* _Texte source_
Les faillites dans le secteur du pétrole et du gaz ont atteint des niveaux trimestriels jamais vus depuis la Grande dépression. Les prix en baisse du pétrole ont coûté cher aux producteurs de pétrole et de gaz américains, en partie parce que beaucoup d’entre eux doivent faire face à des coûts de production plus élevés que leurs homologues internationaux. Au moins neuf compagnies américaines de pétrole et de gaz, accumulant plus de deux milliards de dollars de dettes, ont effectué une demande de dépôt de bilan. Si les faillites continuent à cette cadence, d’autres vont suivre en 2016. En amont, des firmes se sont aussi adaptées aux bas prix du pétrole en coupant dans les dépenses du capital ; les dépenses ont baissé de 51 pour cent entre le quatrième trimestre 2014 et le troisième trimestre 2015 (Graphique 5).

* _À faire_
Dans le texte ci-dessus sur les faillites du secteur pétrolier et gazier, extrayez mot pour mot le passage qui commence par « Les faillites dans » et va jusqu'à « 2015 (Graphique 5). ».

* _Données extraites_
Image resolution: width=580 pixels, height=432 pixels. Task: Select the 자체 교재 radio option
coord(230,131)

* * *

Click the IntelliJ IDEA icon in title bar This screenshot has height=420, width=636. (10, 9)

* _Résultat final_
Les faillites dans le secteur du pétrole et du gaz ont atteint des niveaux trimestriels jamais vus depuis la Grande dépression. Les prix en baisse du pétrole ont coûté cher aux producteurs de pétrole et de gaz américains, en partie parce que beaucoup d’entre eux doivent faire face à des coûts de production plus élevés que leurs homologues internationaux. Au moins neuf compagnies américaines de pétrole et de gaz, accumulant plus de deux milliards de dollars de dettes, ont effectué une demande de dépôt de bilan. Si les faillites continuent à cette cadence, d’autres vont suivre en 2016. En amont, des firmes se sont aussi adaptées aux bas prix du pétrole en coupant dans les dépenses du capital ; les dépenses ont baissé de 51 pour cent entre le quatrième trimestre 2014 et le troisième trimestre 2015 (Graphique 5).